Lui dice di avere i numeri, dice che i 317 contrari al governo a Montecitorio non ci saranno. E se invece ci fossero? Siamo sicuri che B. si dimetterebbe in caso di sfiducia di una delle due Camere?

La Costituzione dice:

Art. 94.

Il Governo deve avere la fiducia delle due Camere.

Ciascuna Camera accorda o revoca la fiducia mediante mozione motivata e votata per appello nominale.

Entro dieci giorni dalla sua formazione il Governo si presenta alle Camere per ottenerne la fiducia.

Il voto contrario di una o d’entrambe le Camere su una proposta del Governo non importa obbligo di dimissioni.

La mozione di sfiducia deve essere firmata da almeno un decimo dei componenti della Camera e non può essere messa in discussione prima di tre giorni dalla sua presentazione.
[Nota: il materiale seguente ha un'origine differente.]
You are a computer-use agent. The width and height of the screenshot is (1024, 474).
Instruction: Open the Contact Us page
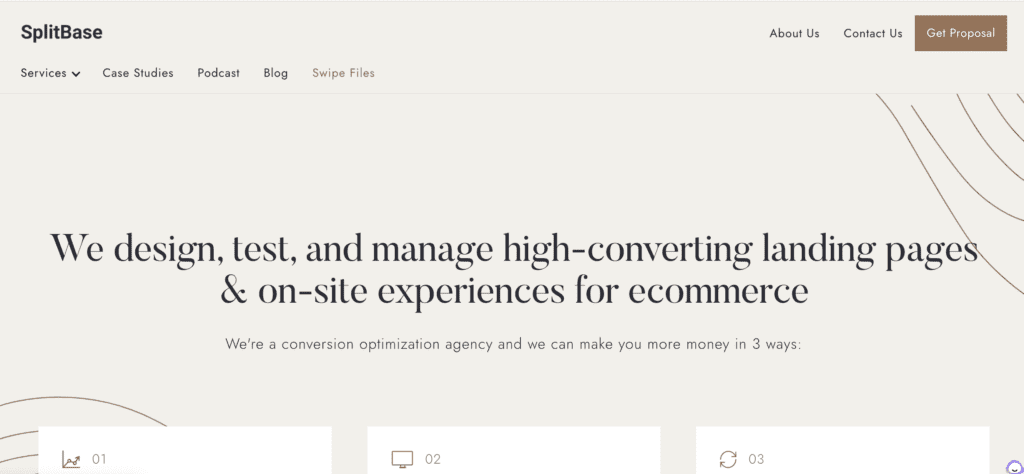click(872, 33)
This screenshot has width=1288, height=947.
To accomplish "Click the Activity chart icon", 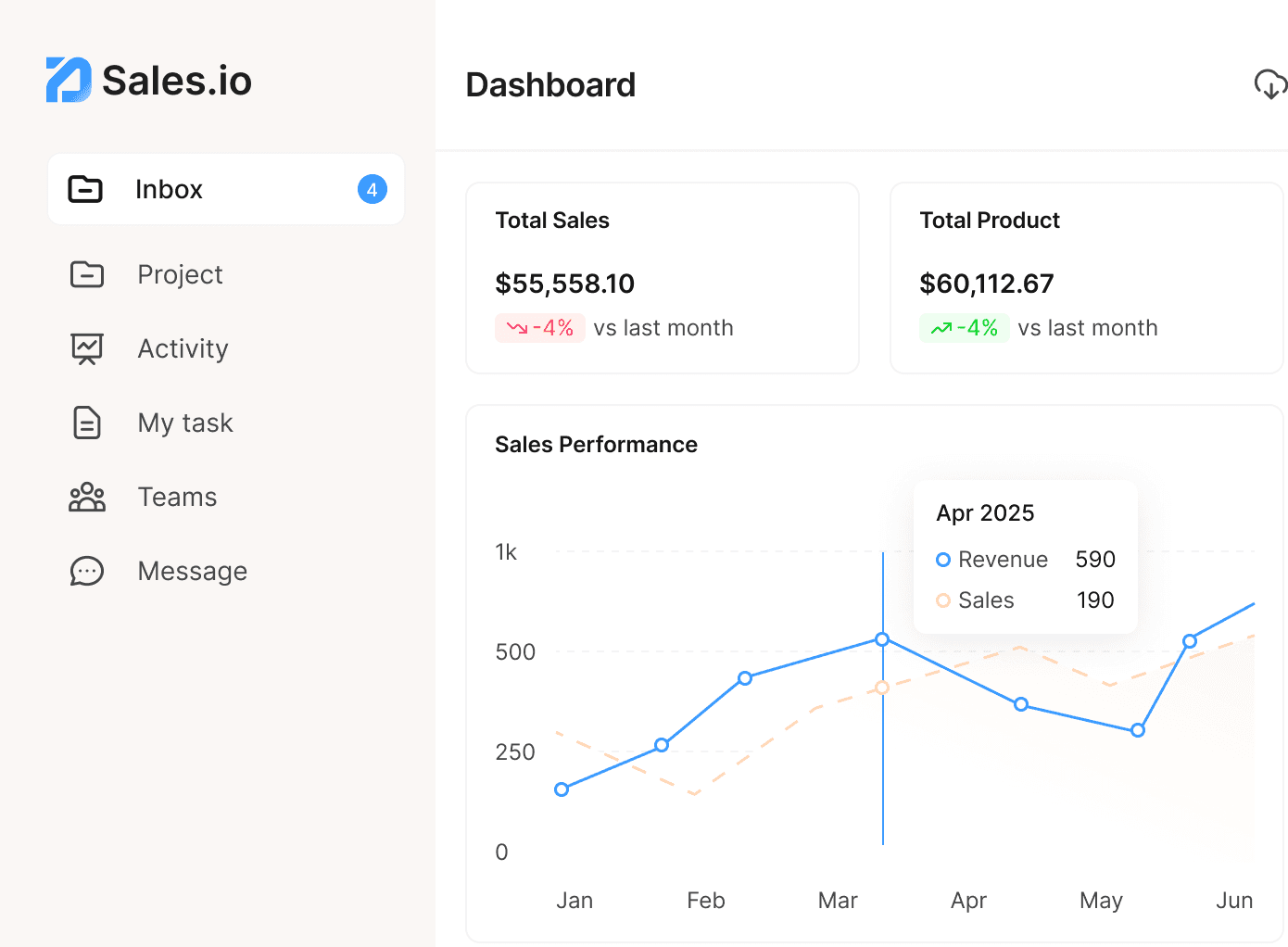I will coord(85,348).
La nostra Carta dice che il governo DEVE avere la fiducia. Non è scritto però che in caso di sfiducia siano automatiche le dimissioni. O no? E se B. sfruttasse questo “cavillo” per attaccarsi alla poltrona ed intentare uno scontro Istituzionale con il Colle?. Sarebbe una mossa rischiosissima, alcuni dei suoi potrebbero abbandonarlo, l’eventuale “conflitto istituzionale” potrebbe dargli torto e da quel momento sarebbe “finito politicamente”. E’ quindi una soluzione remota, visto il personaggio però…. non la escluderei del tutto.